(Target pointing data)

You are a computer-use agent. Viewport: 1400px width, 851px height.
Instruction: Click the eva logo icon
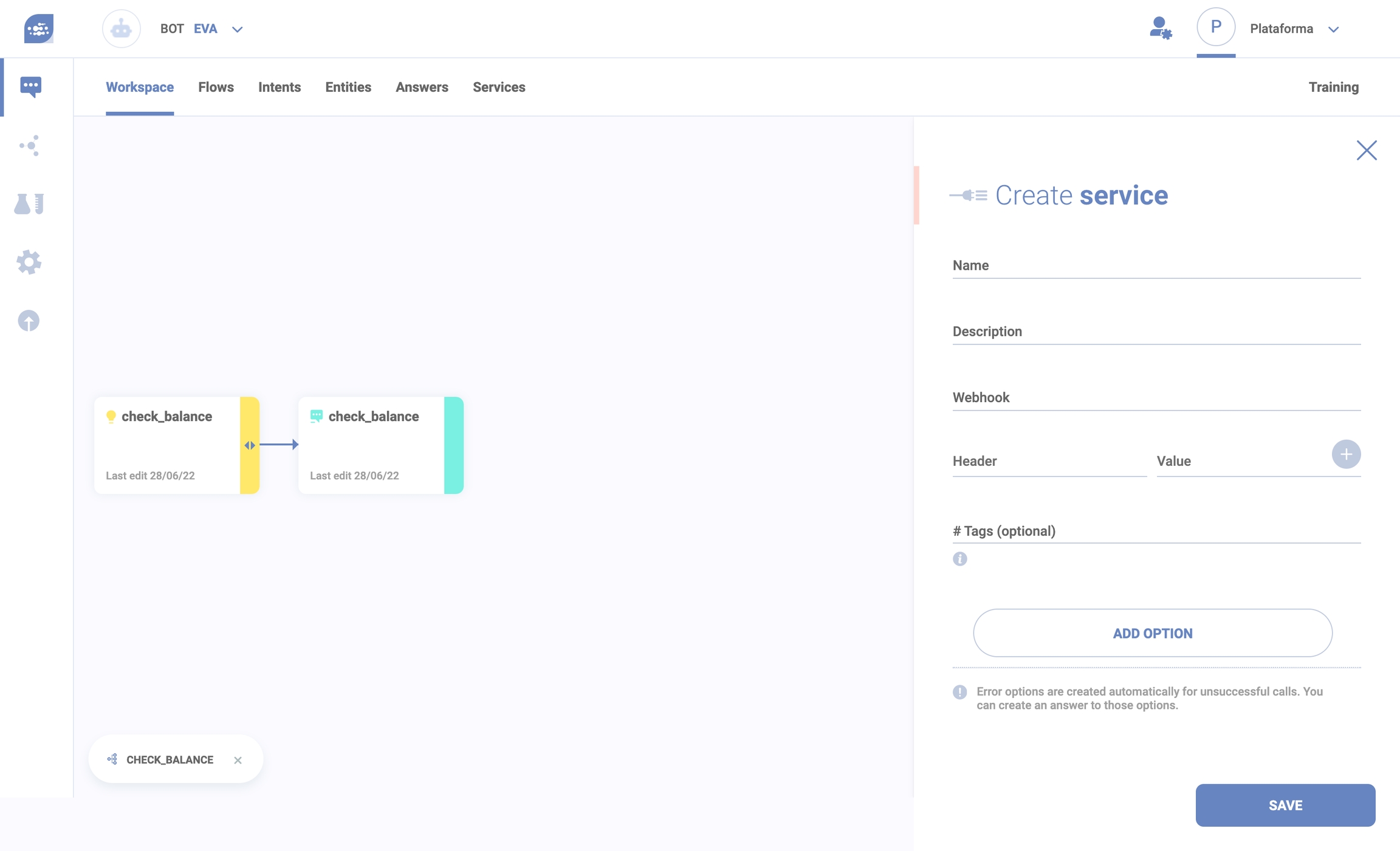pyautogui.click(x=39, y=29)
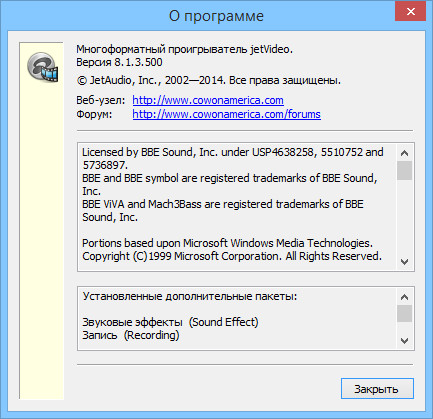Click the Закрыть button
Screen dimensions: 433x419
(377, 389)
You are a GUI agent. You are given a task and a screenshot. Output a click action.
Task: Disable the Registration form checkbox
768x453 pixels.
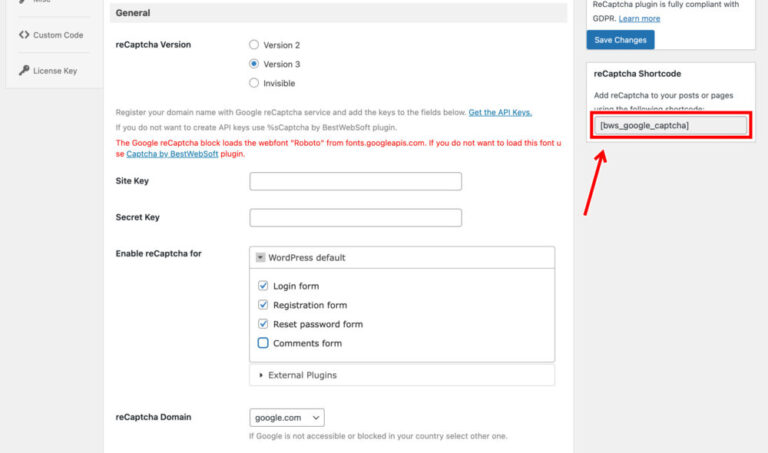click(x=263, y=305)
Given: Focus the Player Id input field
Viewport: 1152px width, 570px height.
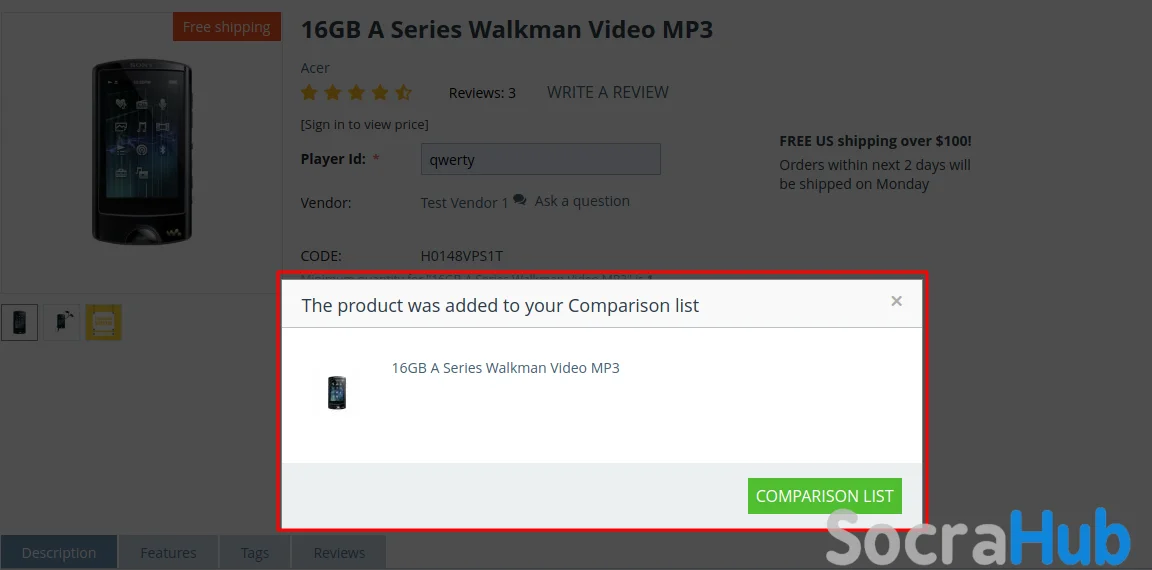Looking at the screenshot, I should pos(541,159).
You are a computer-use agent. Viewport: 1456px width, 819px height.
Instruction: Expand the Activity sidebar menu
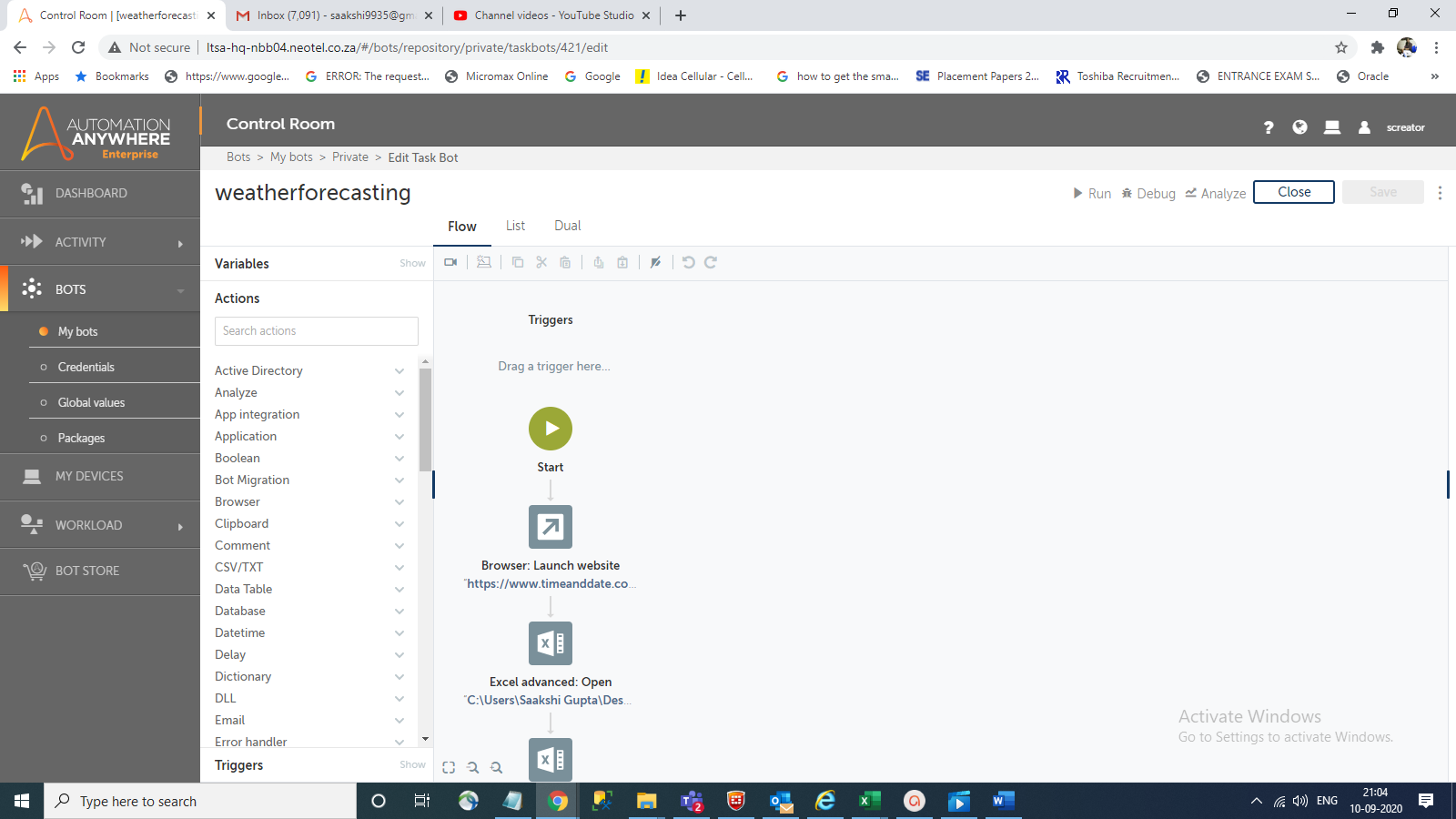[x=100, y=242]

(Job) Can you duplicate the entries word for word, starting at the line that contains "You are a GUI" and continuing through the end of the entries? Leave the pictures out of your copy.

(The output)
You are a GUI agent. You are given a task and a screenshot. Output a click action.
Task: Disable the Registration form checkbox
768x453 pixels.
click(x=263, y=305)
Given: Focus the Player Id input field
Viewport: 1152px width, 570px height.
Looking at the screenshot, I should pos(541,159).
You are a computer-use agent. Viewport: 1456px width, 819px height.
Instruction: Expand the Activity sidebar menu
[x=100, y=242]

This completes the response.